Para as eleições de 2026, o material gráfico precisa ser pensado junto com a regra eleitoral, não apenas com a arte. Panfletos, folhetos, volantes e adesivos podem fazer parte da campanha, mas a impressão deve trazer a identificação exigida e a distribuição só pode começar quando a propaganda eleitoral estiver permitida. No calendário do TSE, essa data é 16 de agosto de 2026. Antes disso, não é seguro tratar uma arte com nome, número de urna e chamada de voto como material pronto para circulação.
O melhor momento para preparar a campanha é agora: fechar a informação obrigatória, revisar a arte, definir tiragem e separar o que é impresso de distribuição do que é adesivo.
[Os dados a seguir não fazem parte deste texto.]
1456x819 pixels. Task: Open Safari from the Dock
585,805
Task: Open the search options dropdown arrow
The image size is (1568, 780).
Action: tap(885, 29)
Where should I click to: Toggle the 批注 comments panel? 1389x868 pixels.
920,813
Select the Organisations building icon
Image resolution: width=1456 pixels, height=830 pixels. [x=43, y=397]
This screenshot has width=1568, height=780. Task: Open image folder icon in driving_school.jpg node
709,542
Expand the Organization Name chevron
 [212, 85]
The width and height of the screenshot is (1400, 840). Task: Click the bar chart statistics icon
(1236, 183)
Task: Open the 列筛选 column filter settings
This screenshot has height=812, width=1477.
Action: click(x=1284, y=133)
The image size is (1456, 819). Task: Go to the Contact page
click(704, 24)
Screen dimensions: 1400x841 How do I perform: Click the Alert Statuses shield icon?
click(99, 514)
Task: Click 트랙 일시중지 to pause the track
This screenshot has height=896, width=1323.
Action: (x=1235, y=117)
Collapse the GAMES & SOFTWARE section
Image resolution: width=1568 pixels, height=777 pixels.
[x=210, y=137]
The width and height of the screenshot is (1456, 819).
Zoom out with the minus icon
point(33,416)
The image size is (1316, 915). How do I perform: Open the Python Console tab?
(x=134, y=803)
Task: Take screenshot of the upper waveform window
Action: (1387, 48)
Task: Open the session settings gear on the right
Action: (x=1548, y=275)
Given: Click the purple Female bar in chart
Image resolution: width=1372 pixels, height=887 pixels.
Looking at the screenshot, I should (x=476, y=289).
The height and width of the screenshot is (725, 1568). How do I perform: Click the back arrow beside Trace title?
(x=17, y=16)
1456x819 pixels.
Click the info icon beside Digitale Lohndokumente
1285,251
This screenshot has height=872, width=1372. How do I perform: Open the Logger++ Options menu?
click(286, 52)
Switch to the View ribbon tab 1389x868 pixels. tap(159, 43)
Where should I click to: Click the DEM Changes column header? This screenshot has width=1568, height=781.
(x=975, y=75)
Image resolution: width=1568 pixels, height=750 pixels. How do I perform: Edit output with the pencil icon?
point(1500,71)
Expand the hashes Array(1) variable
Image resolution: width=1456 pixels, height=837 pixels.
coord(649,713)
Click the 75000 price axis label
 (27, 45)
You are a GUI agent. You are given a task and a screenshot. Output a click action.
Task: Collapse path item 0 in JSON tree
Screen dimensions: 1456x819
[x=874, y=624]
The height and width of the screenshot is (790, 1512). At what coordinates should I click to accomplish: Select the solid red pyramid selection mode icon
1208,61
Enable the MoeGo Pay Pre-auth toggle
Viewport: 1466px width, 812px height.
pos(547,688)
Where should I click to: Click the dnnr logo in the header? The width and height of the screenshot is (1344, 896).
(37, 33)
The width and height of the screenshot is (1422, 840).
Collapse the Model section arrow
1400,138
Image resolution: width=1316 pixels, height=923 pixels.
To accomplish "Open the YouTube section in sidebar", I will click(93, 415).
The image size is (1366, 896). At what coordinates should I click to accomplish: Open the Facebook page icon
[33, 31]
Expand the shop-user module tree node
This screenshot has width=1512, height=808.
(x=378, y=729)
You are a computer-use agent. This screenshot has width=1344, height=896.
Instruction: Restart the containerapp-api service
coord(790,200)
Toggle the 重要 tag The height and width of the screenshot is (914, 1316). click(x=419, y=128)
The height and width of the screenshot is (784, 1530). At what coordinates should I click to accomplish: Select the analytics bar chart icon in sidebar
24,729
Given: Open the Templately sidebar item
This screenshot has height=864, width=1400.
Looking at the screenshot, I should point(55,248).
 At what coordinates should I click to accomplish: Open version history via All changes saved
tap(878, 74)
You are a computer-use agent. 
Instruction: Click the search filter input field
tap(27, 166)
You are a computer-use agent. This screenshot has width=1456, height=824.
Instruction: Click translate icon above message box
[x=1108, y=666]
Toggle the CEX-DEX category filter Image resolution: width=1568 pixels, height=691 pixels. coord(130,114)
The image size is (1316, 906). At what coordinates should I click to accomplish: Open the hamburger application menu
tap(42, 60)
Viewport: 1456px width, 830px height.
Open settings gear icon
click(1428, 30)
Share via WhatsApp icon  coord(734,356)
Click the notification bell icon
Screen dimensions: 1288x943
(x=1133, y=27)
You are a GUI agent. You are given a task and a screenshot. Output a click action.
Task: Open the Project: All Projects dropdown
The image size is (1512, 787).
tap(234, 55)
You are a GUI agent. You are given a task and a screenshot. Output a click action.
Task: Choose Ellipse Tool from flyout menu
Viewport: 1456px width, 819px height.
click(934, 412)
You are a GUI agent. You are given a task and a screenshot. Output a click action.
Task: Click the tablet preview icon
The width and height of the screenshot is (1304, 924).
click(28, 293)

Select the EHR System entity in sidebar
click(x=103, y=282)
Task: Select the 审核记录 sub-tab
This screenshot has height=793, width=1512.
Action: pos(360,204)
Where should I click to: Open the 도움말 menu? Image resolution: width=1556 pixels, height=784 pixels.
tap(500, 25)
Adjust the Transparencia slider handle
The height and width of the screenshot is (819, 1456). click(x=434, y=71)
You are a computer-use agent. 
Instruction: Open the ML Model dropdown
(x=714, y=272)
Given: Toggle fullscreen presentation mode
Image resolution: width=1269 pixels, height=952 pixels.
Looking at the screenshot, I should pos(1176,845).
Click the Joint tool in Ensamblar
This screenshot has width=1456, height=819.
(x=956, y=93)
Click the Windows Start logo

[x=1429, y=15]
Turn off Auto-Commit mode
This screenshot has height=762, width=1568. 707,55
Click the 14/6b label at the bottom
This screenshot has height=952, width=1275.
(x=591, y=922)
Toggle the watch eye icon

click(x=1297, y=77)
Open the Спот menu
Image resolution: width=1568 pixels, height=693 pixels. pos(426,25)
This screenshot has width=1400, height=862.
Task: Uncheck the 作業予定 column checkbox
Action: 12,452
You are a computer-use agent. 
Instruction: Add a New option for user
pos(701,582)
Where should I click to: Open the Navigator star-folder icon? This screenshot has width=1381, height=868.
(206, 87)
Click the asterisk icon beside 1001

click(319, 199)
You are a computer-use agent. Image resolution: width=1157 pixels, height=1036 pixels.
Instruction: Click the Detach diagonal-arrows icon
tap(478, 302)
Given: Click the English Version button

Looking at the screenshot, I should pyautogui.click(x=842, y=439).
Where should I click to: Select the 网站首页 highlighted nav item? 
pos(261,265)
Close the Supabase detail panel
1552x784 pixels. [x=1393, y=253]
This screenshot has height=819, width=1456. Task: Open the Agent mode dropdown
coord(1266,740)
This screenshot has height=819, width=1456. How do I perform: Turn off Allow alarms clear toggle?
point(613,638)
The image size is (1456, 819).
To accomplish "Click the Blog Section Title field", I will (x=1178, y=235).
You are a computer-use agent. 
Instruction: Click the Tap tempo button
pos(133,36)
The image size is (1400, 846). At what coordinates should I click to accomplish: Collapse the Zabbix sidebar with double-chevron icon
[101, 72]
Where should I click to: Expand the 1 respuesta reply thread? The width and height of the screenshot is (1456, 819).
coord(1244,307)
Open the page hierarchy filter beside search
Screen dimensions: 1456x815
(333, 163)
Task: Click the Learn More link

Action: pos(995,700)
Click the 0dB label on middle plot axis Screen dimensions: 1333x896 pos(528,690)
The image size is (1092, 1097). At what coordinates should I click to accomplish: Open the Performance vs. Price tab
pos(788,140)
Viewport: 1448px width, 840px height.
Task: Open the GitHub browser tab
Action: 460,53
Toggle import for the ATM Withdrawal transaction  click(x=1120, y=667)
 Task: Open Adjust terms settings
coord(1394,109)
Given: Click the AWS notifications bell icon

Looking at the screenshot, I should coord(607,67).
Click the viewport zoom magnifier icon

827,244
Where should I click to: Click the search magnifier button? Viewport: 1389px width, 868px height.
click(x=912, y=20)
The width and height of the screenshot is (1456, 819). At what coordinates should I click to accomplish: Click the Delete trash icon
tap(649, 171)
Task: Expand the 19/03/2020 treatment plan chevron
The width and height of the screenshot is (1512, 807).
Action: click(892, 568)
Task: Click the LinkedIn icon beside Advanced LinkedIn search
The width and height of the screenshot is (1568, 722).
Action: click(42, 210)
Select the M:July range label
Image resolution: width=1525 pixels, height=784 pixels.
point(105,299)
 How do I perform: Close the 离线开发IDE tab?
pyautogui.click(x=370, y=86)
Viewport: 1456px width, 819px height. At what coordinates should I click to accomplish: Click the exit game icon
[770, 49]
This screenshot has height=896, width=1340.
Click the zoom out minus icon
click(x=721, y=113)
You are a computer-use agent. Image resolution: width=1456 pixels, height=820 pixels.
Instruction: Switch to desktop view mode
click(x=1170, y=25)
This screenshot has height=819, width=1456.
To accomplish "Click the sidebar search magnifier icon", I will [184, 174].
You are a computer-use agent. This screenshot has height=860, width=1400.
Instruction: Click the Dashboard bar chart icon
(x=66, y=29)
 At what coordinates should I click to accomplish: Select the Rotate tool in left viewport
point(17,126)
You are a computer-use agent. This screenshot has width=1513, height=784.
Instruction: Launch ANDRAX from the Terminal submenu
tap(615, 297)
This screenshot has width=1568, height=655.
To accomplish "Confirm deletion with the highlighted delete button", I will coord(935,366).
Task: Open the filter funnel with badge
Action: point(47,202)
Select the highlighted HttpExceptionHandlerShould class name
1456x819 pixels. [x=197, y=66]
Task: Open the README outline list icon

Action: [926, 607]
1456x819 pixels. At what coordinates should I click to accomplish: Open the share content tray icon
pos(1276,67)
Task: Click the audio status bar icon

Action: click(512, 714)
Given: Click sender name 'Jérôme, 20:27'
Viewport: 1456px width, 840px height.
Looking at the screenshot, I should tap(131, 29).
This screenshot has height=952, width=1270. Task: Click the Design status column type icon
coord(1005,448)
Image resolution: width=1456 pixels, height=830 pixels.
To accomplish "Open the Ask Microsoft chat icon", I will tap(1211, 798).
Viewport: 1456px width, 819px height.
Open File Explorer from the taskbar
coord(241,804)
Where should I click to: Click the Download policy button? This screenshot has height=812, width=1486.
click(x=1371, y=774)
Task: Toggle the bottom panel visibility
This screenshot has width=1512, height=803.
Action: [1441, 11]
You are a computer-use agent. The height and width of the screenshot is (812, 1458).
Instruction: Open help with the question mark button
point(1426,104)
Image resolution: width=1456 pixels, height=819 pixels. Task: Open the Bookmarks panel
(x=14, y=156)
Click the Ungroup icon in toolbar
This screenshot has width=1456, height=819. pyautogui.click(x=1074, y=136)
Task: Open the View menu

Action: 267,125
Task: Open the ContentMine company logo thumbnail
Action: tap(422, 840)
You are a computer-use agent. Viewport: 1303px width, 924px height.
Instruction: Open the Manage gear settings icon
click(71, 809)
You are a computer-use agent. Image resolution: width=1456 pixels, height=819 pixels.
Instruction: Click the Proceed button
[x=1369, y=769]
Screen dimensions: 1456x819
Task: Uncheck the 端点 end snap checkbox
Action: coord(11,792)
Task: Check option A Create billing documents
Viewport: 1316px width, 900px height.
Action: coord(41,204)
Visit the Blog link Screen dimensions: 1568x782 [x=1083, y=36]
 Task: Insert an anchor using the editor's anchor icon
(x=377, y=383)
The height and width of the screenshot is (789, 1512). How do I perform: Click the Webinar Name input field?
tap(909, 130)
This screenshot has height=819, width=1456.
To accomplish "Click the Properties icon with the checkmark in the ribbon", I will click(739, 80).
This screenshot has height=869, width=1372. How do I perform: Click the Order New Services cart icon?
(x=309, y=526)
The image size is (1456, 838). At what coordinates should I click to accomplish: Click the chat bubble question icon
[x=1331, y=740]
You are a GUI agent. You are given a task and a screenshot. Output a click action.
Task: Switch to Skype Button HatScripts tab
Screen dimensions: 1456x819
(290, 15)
A produção gráfica cuida do formato, papel, acabamento e quantidade; a responsabilidade pelo conteúdo e pela conformidade da campanha continua sendo do partido, federação, coligação ou candidatura. Em caso de dúvida jurídica, confirme a versão final com a assessoria da campanha e a Justiça Eleitoral.
Quando o material eleitoral pode circular em 2026?
A propaganda eleitoral, inclusive na internet, passa a ser permitida em 16 de agosto de 2026, conforme o calendário eleitoral do TSE. A partir dessa data, o calendário também permite distribuição de material gráfico, caminhada, carreata e passeata até as 22h de 3 de outubro, no primeiro turno. Isso não significa que a gráfica precise esperar agosto para receber o pedido: arte, prova, revisão de dados e planejamento de quantidade podem ser resolvidos antes. O ponto sensível é produzir para não circular nem ser usado como propaganda irregular antes do período autorizado.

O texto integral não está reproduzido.